On Wed, 06 Apr 2011 12:34:26 -0700, Linda Walsh wrote:
I was downloading some product documentation from the
documentation section on:
http://www.lsi.com/channel/products/jbods/sata_sas_jbods/630j/index.html
Specifically, I tried:
http://www.lsi.com/DistributionSystem/User/AssetMgr.aspx?asset=54432
http://www.lsi.com/DistributionSystem/User/AssetMgr.aspx?asset=54841
http://www.lsi.com/DistributionSystem/User/AssetMgr.aspx?asset=54435
They all load smallish pdf's:
(from log monitor:)
+63.50 346ms; ln=473 (1.3K/7.4) TCP_MISS/200 <Athenae2 [HEAD
http://www.lsi.com/DistributionSystem/User/AssetMgr.aspx?asset=54841
-
HIER_DIRECT/www.lsi.com application/pdf ]
+7.01 220ms; ln=462 (2.1K/65.9) TCP_MISS/200 <Athenae2 [HEAD
http://www.lsi.com/DistributionSystem/User/AssetMgr.aspx?asset=54435
-
HIER_DIRECT/www.lsi.com application/pdf ]
+6.21 23914ms; ln=5051477(206.3K/795.4K) TCP_MISS/200 <Athenae2
[GET
http://www.lsi.com/DistributionSystem/User/AssetMgr.aspx?asset=54432
-
HIER_DIRECT/www.lsi.com application/pdf ]
----
The first two requests here are HTTP "HEAD"[er] requests, which do not
actually retrieve any of the body to be cached but could cache the
headers that come back.
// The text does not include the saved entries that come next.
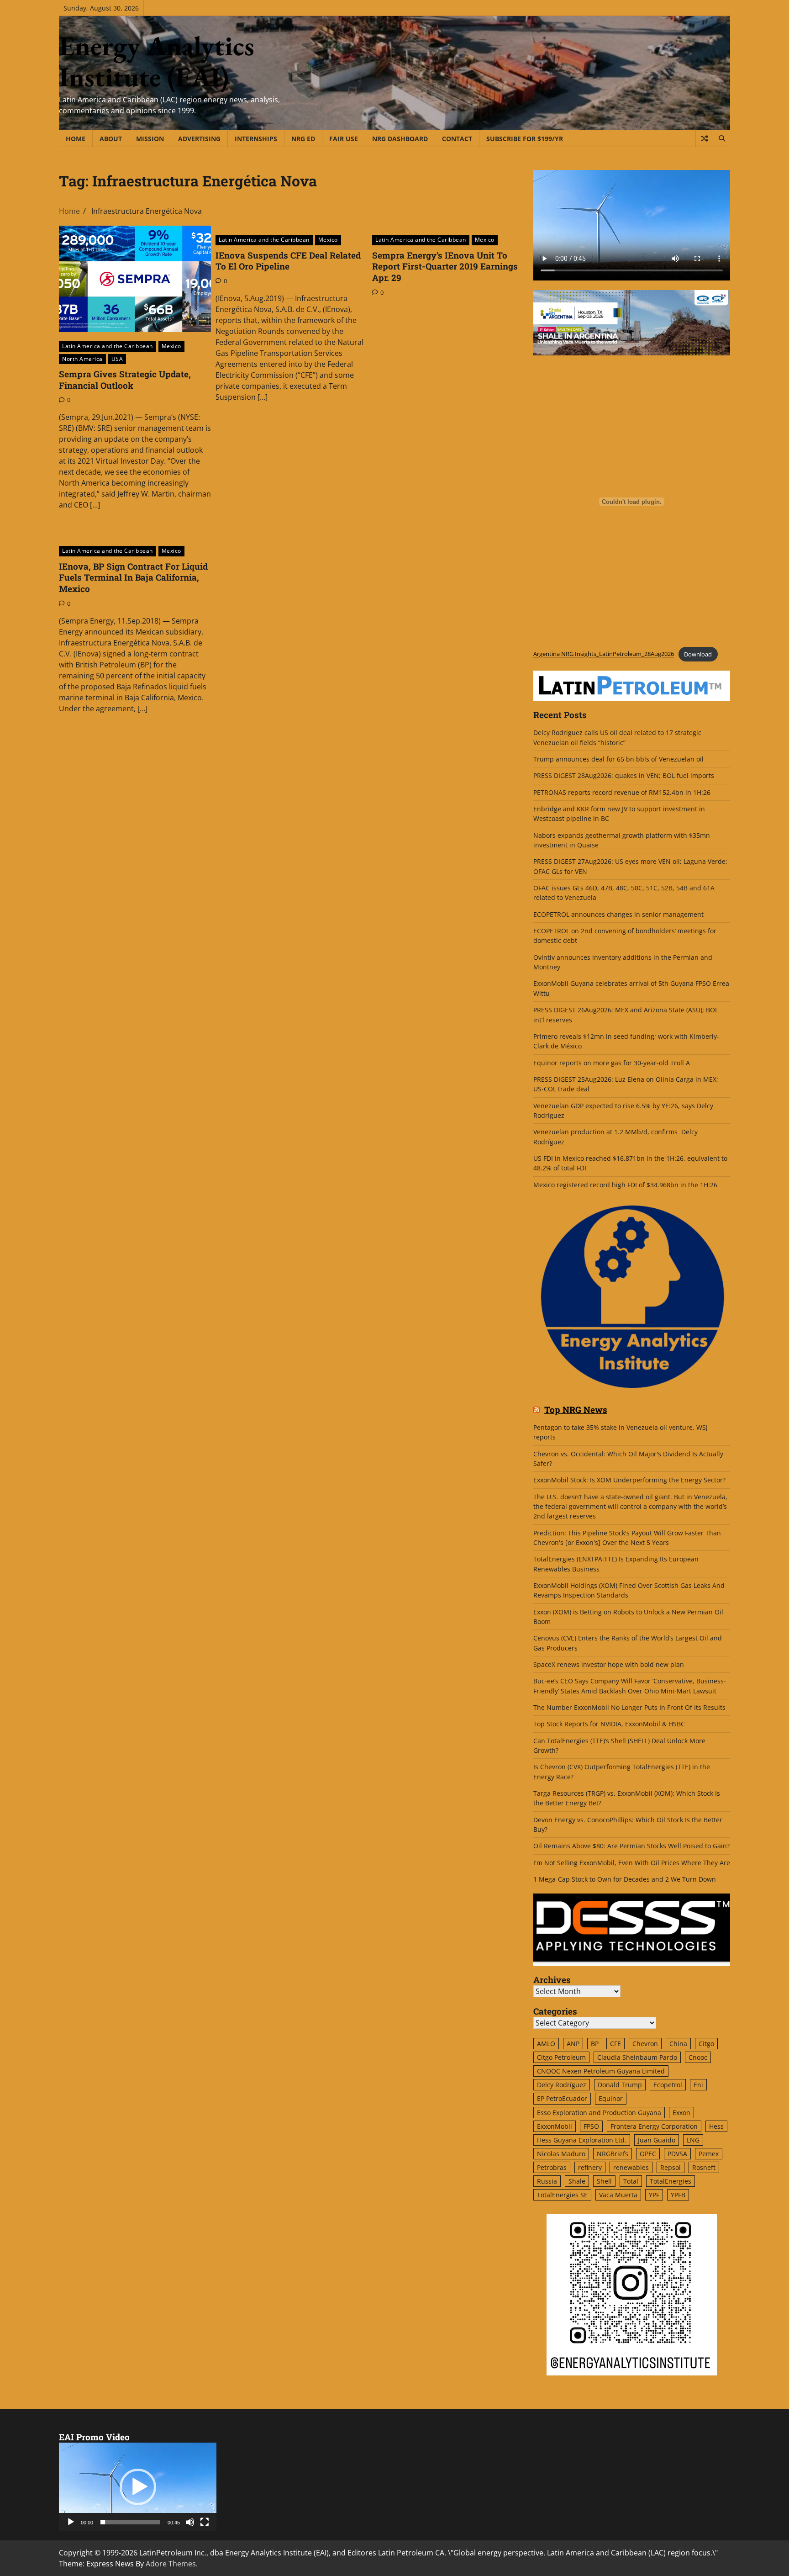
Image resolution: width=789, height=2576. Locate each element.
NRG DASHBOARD (400, 138)
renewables (631, 2167)
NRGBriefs (612, 2153)
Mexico (171, 346)
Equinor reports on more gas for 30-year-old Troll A (611, 1062)
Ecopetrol (667, 2084)
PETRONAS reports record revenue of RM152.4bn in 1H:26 (622, 792)
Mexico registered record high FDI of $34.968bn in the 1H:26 (625, 1184)
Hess (716, 2126)
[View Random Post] (704, 138)
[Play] (70, 2522)
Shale (576, 2181)
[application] (137, 2487)
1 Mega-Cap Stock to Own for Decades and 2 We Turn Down (624, 1879)
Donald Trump (620, 2084)
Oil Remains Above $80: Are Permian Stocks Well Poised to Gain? (631, 1845)
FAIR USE (343, 138)
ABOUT (111, 138)
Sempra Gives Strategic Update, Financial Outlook (125, 379)
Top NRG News (575, 1410)
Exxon (681, 2112)
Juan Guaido (656, 2140)
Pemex (709, 2153)
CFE (615, 2043)
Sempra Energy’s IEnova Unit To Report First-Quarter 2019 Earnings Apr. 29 (445, 266)
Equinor (611, 2098)
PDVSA (677, 2153)
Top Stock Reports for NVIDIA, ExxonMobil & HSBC (609, 1723)
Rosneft (703, 2167)
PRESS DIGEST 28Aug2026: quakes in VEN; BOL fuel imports (623, 775)
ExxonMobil (554, 2126)
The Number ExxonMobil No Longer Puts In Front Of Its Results (629, 1707)
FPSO (591, 2126)
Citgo (706, 2043)
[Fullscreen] (204, 2522)
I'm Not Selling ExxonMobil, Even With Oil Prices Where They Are (631, 1862)
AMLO (546, 2043)
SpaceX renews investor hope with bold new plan (608, 1664)
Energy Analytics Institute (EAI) (156, 61)
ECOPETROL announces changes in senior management (618, 914)
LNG (693, 2140)
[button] (138, 2487)
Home (75, 138)
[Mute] (190, 2522)
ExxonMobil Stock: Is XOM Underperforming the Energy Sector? (629, 1480)
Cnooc (698, 2057)
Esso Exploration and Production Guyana (599, 2112)
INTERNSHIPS (256, 138)
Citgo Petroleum (561, 2057)
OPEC (648, 2153)
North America (82, 359)
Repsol (670, 2167)
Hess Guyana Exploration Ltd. (581, 2140)
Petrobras (552, 2167)
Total (630, 2181)
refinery (590, 2167)
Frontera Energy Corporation (654, 2126)
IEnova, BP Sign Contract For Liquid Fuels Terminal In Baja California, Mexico (133, 578)
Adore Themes (171, 2564)
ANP (573, 2043)
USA (117, 359)
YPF (654, 2194)
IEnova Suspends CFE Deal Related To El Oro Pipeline (288, 260)
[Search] (721, 138)
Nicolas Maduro (561, 2153)
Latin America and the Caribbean (107, 346)
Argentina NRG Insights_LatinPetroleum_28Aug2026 (603, 654)
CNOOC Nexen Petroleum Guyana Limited (601, 2071)
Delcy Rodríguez (561, 2084)
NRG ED (303, 138)
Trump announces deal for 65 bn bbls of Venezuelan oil (618, 759)
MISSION (150, 138)
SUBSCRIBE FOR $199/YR (524, 138)
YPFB (678, 2194)
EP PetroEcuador (562, 2098)
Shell (604, 2181)
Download (698, 654)
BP (595, 2043)
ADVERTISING (199, 138)
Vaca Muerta (618, 2194)
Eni (698, 2084)
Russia (547, 2181)
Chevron (645, 2043)
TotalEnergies (670, 2181)
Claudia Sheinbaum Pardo (637, 2057)
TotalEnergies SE (562, 2194)
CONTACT (457, 138)
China (678, 2043)
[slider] (130, 2522)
The third is a GET which might be cached, but
will be a MISS if the existing cache only has HEAD[er] details.
Now I've tried several mods in my squid.conf file (how do you
squid to display it's version? I tried --version, but
no go) -- am running something like Squid 3.2.0.4 (at least
it's the last entry in the 'Changelog' on disk; it signs on
as "Head-BZR").
Thanks, that is about as good as you are likely to get. ('3.2.0.4 plus
some patches').
FYI: "squid -v" for the version and build info. But in your case that
would show the same 3.HEAD-BZR for version.
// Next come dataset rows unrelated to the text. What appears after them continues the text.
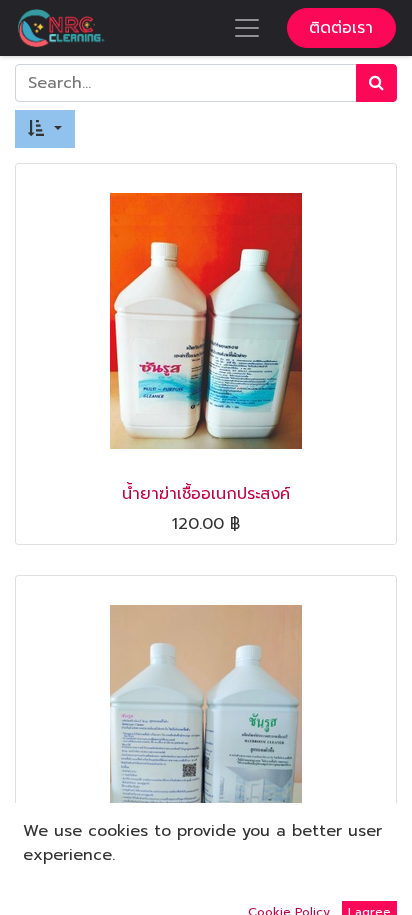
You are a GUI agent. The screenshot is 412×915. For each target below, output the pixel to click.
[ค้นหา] (376, 83)
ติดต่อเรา (341, 28)
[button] (45, 129)
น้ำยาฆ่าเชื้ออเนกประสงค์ (206, 494)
NP: It gets a bit difficult to track in the HEAD code. The daily
snapshots have a 3.HEAD-$date, but anything more live than that requires
--build-info parameter added with something to identify it.
Things I have tried:
1) commenting out:
'acl QUERY urlpath_regex cgi-bin \?'
'cache deny QUERY'
Good. Using that would absolutely prevent caching those requests.
Regardless of any other problems.
This change has made the cacheability go from NO to MAYBE. Other
factors (like the HEAD/GET difference) will still make the MAYBE go to a
definite decision.
2) adding back:
'acl QUERY urlpath_regex cgi-bin \?'
'cache allow QUERY' ## Note changed it to 'allow'
Should not have any effect.
3) commenting out:
'hierarchy_stoplist cgi-bin ?'
Note -- didn't think I needed this, as I had no other
caches I was querying from, but a comment further on down
under 'nonhierarchical_direct', said,
"By default, squid will send any non-hierarchical
requests (matching hierarchy_stoplist or not cachable
request type) direct to origin servers. If you
set this to off, Squid will prefer to send these request
to parents."
I took the comment to indicate that if something was in the
hierarchy_stoplist, it would also prevent caching, thus my try
in disabling it
These only come into affect if fetching from a peer. Removing
hierarchy_stoplist will allow matching peer-sourced replies to maybe be
cached here and maybe in the peer.
4) In my refresh patterns, I have entries for ftp and gopher
and one for ".": (which presumably would match everything else):
refresh_pattern . 0 20% 4320
To that line I have tried adding a bunch of keywords
(note, it's all 1 line in the squid.conf file, no backslashes):
refresh_pattern . 0 20% 4320 ignore-no-store \
ignore-no-cache ignore-private ignore-auth override-expire \
reload-into-ims
The only ones I haven't tried yet are 'refresh-ims',
'override-expire' and 'override-lastmod', but those shouldn't
be needed and might cause more headaches than it is worth.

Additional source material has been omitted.